Let $A$ be a graded ring and $M$ a graded $A$-module. By $P(M,t)$ we denote the Poincaré series for $M$.
In Atiyah and Macdonald, theorem 11.1 claims $P(M,t)=\dfrac{f(t)}{\prod _{i=1}^n (1-t^{k_i})}$ where $k_i$ are degrees of homogeneous elements generating $A$ as $A_0$-algebra ($A_0$ is the zero graded part).
The pole at $1$ of $P(M,t)$, they denote by $d(M)$.
Everything works just fine but I don't understand if it is always defined, i.e., can $d(M)$ be negative (meaning that $P(M,t)$ is divisible by $1-t$, when $f(t)$ is divisible by a bigger power of $(1-t)$)?

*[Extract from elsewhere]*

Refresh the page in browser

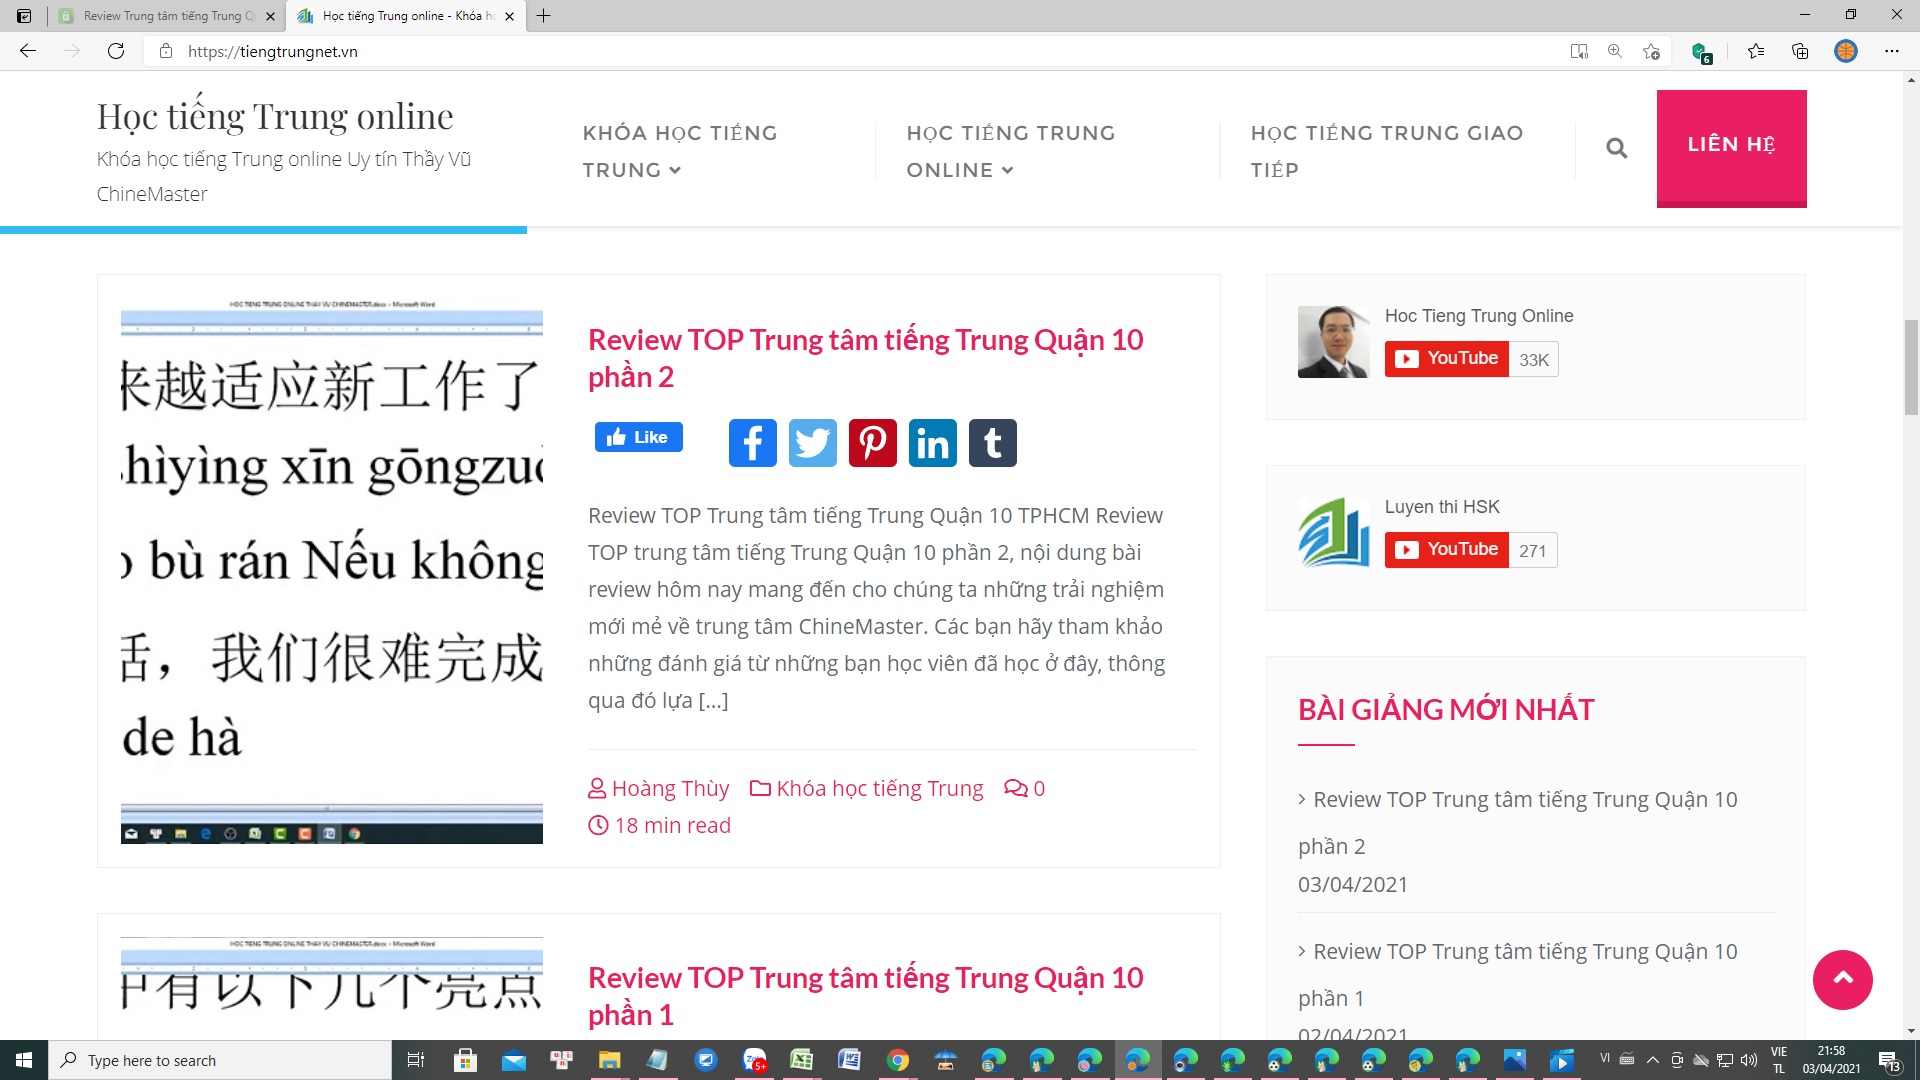click(116, 51)
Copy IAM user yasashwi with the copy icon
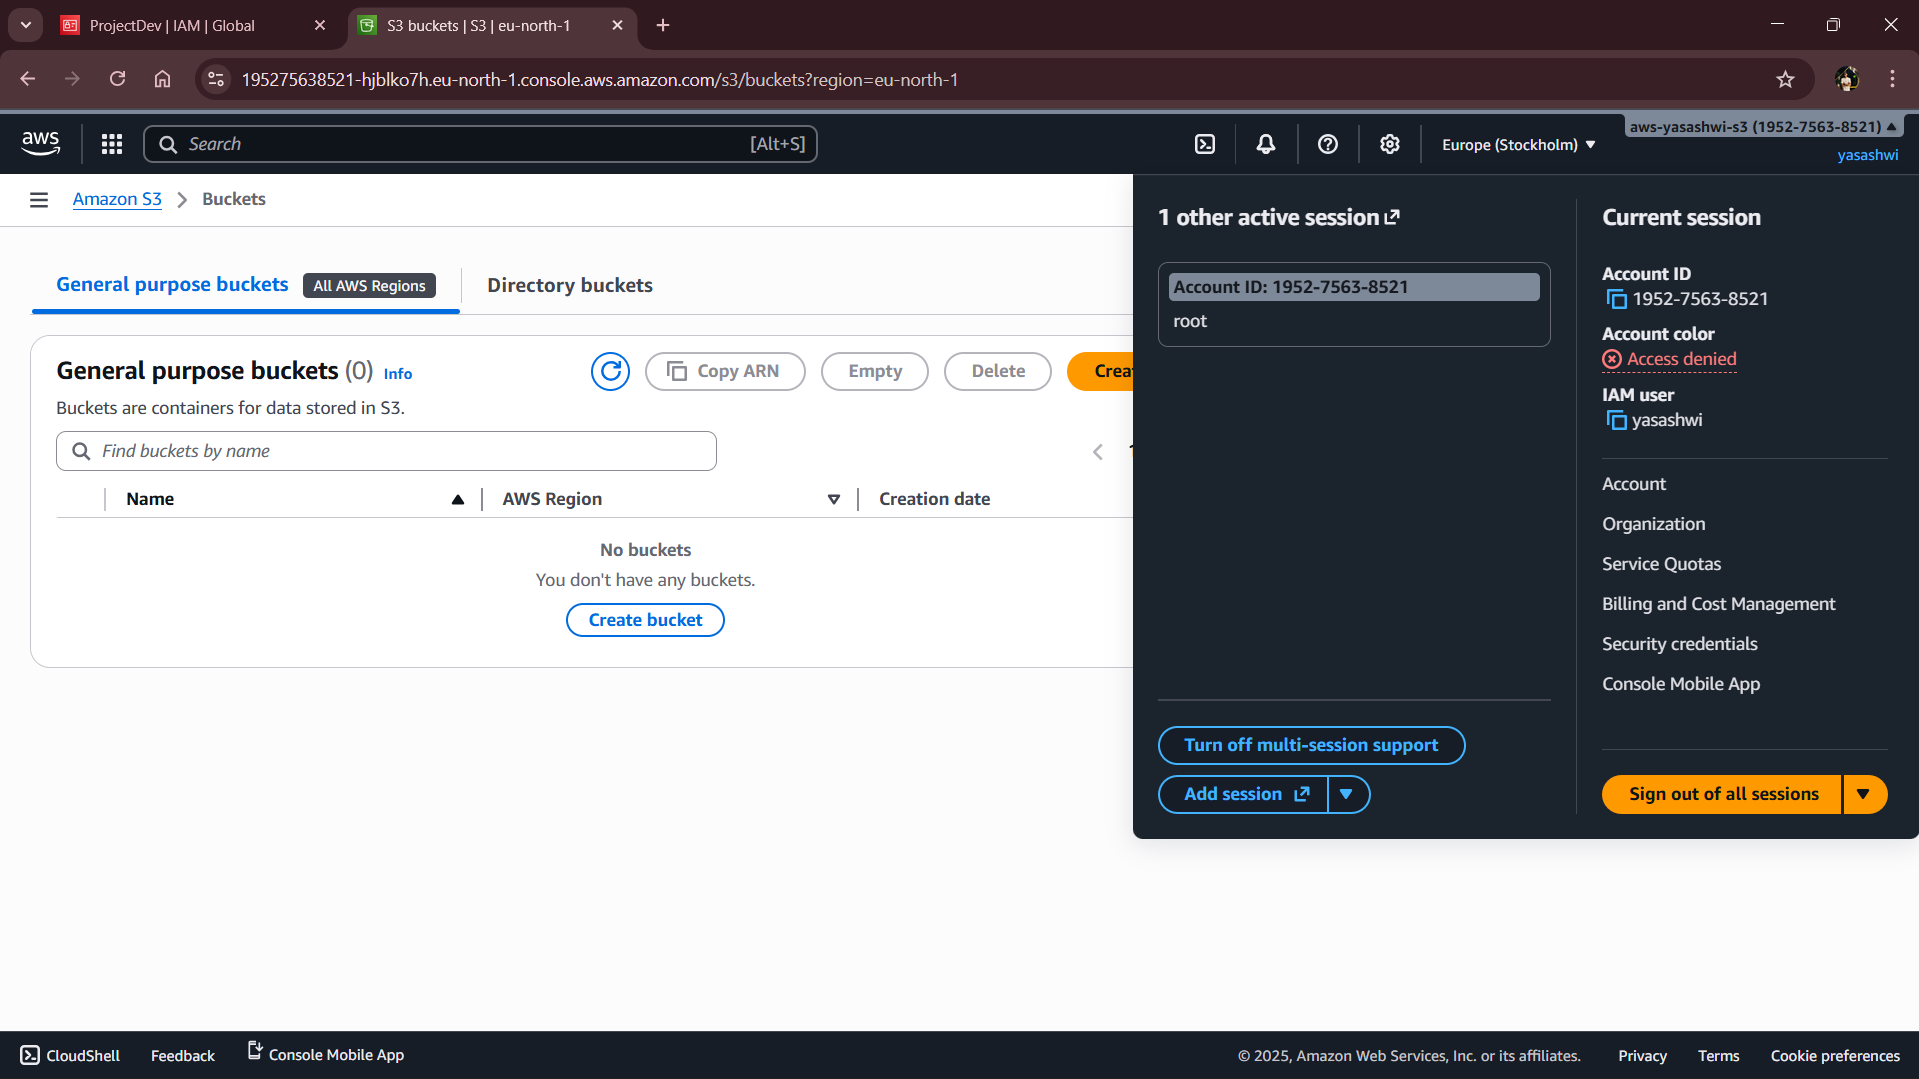This screenshot has width=1919, height=1079. click(1616, 420)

Also 11.3 says that $d(M/xM)=d(M)-1$. What if $d(M)=0$?
$d(M)$ can't be negative. Whenever $P(M,t)$ is a polynomial, $d(M)=0$.
Here the authors should have added the assumption $d(M)\ge1$. (Maybe they had in mind the usual case when $A_0$ is a field. In this case $d(M)=\dim M$, and if $d(M)=0$ then $M$ is artinian, so there is no non-zerodivisor on $M$.)